[Task description]
Render the rows below as a numbered list, beginning at the line that contains "Image resolution: width=1119" and stopping after the line that contains "click(x=791, y=206)". Skip blank lines and omit the pictures.

[Source material]
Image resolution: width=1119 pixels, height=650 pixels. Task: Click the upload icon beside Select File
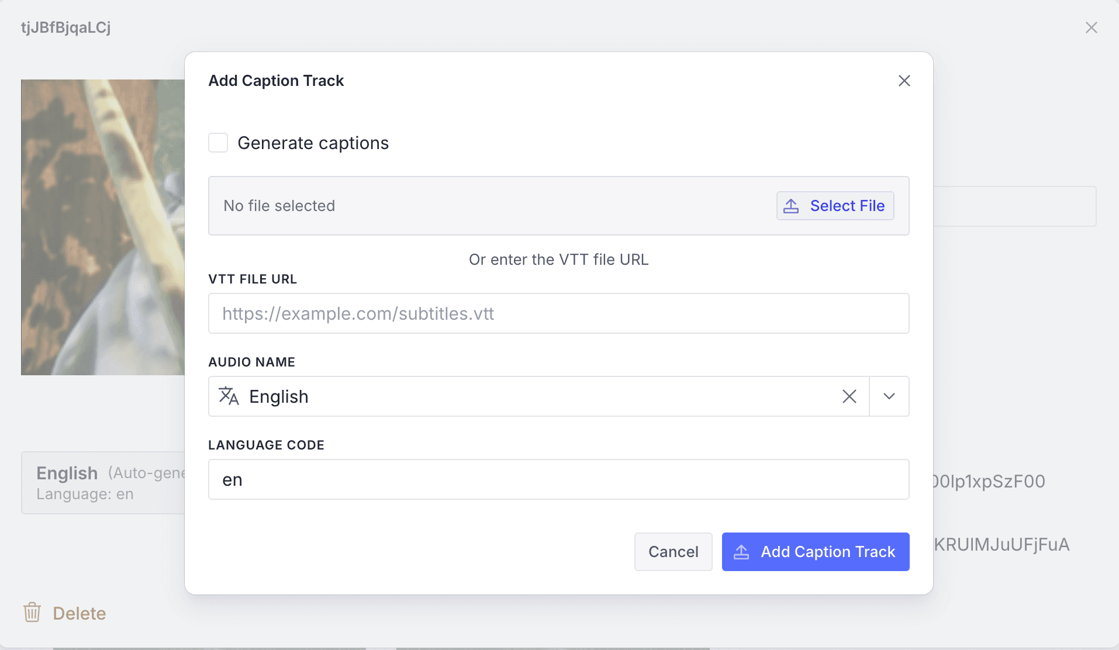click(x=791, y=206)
--
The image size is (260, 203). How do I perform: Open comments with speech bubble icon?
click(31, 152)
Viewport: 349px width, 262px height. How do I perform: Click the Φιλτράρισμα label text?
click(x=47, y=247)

[Solution for this problem]
1. Image resolution: width=1119 pixels, height=650 pixels. Task: Click the upload icon beside Select File
2. click(x=791, y=206)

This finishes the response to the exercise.